Do this
Copy the rows from the start up to and including the line that contains "coord(105,77)", with each line reproduced without any changes.

....

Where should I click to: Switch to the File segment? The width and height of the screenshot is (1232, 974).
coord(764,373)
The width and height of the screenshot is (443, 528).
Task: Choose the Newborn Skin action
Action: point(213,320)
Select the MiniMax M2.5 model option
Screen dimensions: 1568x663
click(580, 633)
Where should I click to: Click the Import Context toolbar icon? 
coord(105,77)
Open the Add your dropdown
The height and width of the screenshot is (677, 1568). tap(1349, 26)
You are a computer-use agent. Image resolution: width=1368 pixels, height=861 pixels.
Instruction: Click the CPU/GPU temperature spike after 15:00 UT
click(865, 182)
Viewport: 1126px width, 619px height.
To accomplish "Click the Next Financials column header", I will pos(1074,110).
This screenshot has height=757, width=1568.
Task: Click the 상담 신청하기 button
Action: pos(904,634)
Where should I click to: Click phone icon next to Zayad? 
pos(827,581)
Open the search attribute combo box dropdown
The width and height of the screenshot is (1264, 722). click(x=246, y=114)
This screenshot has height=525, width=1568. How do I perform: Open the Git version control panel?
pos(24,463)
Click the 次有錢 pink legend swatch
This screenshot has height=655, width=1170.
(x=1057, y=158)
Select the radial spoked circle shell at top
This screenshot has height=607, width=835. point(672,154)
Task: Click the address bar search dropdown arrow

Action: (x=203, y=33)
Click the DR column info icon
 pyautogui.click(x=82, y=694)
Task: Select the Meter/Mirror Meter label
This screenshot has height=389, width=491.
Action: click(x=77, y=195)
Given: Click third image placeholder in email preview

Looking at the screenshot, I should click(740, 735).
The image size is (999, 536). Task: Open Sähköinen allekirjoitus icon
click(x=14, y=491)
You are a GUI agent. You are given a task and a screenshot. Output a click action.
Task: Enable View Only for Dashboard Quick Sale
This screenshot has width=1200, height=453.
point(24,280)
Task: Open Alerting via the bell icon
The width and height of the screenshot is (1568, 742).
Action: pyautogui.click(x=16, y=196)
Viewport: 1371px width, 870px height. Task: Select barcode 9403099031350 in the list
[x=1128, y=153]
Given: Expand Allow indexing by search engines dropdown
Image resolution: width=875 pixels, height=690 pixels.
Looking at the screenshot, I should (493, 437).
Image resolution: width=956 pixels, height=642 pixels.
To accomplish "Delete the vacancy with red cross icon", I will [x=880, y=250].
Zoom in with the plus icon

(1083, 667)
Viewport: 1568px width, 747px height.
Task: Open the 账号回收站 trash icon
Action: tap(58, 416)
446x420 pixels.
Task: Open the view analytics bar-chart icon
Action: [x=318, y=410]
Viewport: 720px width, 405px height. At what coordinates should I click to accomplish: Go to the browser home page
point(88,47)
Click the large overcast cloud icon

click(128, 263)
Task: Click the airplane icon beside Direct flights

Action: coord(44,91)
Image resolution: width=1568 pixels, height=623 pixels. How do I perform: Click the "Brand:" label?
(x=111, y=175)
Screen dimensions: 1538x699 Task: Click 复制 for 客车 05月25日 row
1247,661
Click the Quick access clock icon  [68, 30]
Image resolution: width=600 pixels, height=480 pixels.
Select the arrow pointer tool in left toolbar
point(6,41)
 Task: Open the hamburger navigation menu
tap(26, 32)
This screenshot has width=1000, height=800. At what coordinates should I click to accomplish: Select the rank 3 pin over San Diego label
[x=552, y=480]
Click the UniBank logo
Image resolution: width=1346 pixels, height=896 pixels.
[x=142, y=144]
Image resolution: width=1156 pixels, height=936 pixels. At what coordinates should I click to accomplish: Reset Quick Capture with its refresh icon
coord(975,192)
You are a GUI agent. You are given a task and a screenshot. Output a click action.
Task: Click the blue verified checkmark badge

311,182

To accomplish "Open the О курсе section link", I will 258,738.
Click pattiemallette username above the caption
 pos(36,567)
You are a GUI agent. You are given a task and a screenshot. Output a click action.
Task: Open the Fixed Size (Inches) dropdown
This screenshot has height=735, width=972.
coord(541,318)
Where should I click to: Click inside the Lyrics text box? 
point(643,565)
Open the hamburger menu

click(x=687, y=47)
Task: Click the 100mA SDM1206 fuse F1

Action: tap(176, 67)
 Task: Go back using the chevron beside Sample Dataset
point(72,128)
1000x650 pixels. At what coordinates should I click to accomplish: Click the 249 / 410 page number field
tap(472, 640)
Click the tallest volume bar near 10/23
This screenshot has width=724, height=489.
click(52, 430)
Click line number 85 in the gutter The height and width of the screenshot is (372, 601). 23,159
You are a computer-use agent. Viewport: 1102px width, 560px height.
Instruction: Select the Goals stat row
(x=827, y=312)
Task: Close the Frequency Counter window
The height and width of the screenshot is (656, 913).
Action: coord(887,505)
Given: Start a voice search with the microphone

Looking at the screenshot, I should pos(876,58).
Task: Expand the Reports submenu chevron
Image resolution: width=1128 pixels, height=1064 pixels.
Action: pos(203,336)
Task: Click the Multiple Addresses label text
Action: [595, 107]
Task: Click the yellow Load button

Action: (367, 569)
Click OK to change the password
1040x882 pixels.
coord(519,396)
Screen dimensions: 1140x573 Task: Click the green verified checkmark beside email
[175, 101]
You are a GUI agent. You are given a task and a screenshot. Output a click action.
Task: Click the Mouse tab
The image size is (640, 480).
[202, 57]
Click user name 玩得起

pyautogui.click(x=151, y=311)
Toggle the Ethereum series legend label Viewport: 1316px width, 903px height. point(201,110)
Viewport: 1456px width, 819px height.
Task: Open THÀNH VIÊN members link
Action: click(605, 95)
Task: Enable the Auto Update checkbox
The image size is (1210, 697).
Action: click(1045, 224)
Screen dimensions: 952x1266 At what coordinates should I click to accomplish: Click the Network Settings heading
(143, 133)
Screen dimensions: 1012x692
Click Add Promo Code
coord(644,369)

....

Written solution
Where should I click to: Switch to the File segment? The width and height of the screenshot is (1232, 974).
coord(764,373)
The width and height of the screenshot is (443, 528).
Task: Choose the Newborn Skin action
Action: point(213,320)
Select the MiniMax M2.5 model option
Screen dimensions: 1568x663
click(580, 633)
Where should I click to: Click the Import Context toolbar icon? 
coord(105,77)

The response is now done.